Machine learning algorithms review

Qingyang Ling

doi:10.54254/2755-2721/4/20230355

1. Introduction

Machine learning is a concept that lets machines learn from a certain set of data so that they can make decisions like humans do. The biggest difference between machine learning and traditional coding is that machine learning does not necessarily need to tell the computer the step-by-step procedure like traditional coding, whose instructions are mostly based on if-then structures. Machine learning is able to detect patterns in data and learn from them, and then give the desired output. With the evolution of machine learning and its algorithms, humans can now use them as a powerful tool to accomplish various tasks in all walks of life [1]. This paper will focus on the algorithms of machine learning, such as Linear Regression and Decision Trees. Machine learning algorithms are not the same as machine learning models. Algorithms in machine learning are the means to process the data set. The model of machine learning is an output of a machine learning algorithm runs on a data. Machine learning is able to process huge amounts of data [2]. However, there does not exist a single algorithm that is optimal for all kinds of data and problems, so it is crucial to take a detailed examination of machine learning algorithms [3]. Here are the algorithms based on the different types of machine learning. This paper will assist the reader in getting started with machine learning and laying the groundwork for future exploration into more advanced machine learning.

2. Supervised learning

A set of labeled data is necessary for supervised learning, in which case we will be certain of the object classifications. For problems like picture categorization, fraud detection, and spam filtering, supervised learning is appropriate [4]. Regression and classification are two categories of issues that might arise with supervised learning. In supervised learning, classification refers to the separation and classification of the data points. It will categorize and divide the entire sample into categories for simple interpretation. Regression analysis is a method for figuring out how a dependent variable and one or more independent variables are related. They can be applied to questions with continuous variables, such market movements or weather forecasts.
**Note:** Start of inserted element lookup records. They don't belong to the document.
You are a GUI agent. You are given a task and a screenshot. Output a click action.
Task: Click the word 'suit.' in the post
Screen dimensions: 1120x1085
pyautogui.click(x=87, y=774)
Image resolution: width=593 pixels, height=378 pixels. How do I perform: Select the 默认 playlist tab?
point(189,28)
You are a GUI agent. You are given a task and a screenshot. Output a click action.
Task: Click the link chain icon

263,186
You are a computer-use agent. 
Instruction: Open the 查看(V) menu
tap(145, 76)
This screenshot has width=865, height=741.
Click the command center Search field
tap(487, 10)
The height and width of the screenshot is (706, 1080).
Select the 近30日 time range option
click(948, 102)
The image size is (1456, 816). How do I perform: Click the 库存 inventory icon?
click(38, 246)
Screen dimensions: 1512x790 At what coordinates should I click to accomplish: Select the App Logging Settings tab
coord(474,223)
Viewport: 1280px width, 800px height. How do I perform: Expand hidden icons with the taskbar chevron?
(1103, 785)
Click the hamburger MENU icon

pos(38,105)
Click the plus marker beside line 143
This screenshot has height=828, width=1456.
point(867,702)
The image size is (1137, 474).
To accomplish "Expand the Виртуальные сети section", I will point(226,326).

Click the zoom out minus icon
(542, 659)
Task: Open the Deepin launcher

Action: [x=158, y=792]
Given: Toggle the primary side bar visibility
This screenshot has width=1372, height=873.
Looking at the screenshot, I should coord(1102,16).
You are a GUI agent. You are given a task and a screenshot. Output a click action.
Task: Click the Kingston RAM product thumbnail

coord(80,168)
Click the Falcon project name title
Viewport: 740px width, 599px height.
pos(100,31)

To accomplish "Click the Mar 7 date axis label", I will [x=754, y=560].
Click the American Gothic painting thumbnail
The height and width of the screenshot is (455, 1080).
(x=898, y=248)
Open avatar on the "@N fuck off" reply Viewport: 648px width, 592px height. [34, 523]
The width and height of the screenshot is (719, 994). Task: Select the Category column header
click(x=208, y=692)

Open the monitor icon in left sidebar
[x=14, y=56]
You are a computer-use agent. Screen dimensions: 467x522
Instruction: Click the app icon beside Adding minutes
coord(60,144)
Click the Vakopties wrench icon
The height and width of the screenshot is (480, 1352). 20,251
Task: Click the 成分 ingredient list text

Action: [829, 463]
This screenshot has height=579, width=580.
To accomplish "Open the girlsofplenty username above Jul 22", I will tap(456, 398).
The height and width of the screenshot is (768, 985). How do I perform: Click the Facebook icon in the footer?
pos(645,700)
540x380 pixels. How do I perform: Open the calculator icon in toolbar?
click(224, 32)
2.1. Support Vector Machine

It is widely used in both classification and regression, but it is mostly used for classification. Support Vector Machine, as shown in Figure 1, is an algorithm that finds a hyperplane in an N dimensional space that can distinctly classify the objects with N number of features. There are infinite number of possible hyperplanes that can separate the data points, but it needs to be optimized for the hyperplane with the biggest margin. The margin is the distance between the closest different data points. With the largest margin possible, the future data being predicted will have more confidence for the classification.

/word/media/image1.png

Figure 1. Hyperplanes in 2D and 3D feature space.

2.2. Naive Bayes

Naïve Bayes classifier is probabilistic classifier based on the Bayes Theorem of probability, which is given as

P(A|B) = P(B|A) * P(A) / P(B)

In Naïve Bayes, it assumes that a specific feature of a class is not related to the presence of other features, and then it will achieve classification purpose depending on the conditional probability. Naïve Bayes is suitable for problems like classifications. For example, if an object can be round, green, and is a fruit, it might be a watermelon. This classification is based on the fact that these features do not affect each other, which makes Naïve Bayes a good choice of algorithm.

2.3. Decision Tree

Decision tree is a method that is used to classify a given object by answering a series of simple questions. Figure 2 indicates a general pattern of a decision tree. The root node of the tree is the input data pattern, and the leaf nodes are the categories that can be filtered through and then achieve the correct output [5]. Its structure is like a flow chart, it classifies the input data step by step. It is easy to understand and interpret because it is very close to human decision-making. However, it might turn out to be overfitting if the tree depth is too great [6].

/word/media/image2.png

Figure 2. Decision tree as a flow-chart.

The Decision Tree algorithm can be described as three steps: first, determine the root node; second, calculate the entropy of the class and each attribute after splitting. Then, calculate the information gain of each split, which is the difference between the entropy of the previous step and use the highest one to create a child node until the information gain is small enough. After that, perform further splitting and pruning to adjust the model to avoid over-fitting.

2.4. K-Nearest Neighbor

K-Nearest Neighbor is a classification algorithm that is based on the Euclidean distance between the test samples and the training sample[7]. KNN can be performed when the sample data distribution is unknown because of its feature of measuring the geometric distance. K is the number of the closest neighbors that the unsorted data point has. For example, if K=4, after calculating the Euclidean distance between the unsorted data point and every other point, find the smallest four distances, and whichever category has the most smallest distances will the new data point go to. This core feature of KNN makes it possible that it fits any kind of data and suitable for both classification and regression. However, it is computationally expensive because it needs to store all the data and calculate through all the data, and it takes up more memory space to store all the training data.

2.5. Linear Regression

Linear Regression is an algorithm to find the best linear relation to fit for a model, which has to be a line. It is easy to implement and has less complexity compared to other algorithms, but can be badly affected by outliers and oversimplifies the real-world problem, so it is not recommended to use for actual problems.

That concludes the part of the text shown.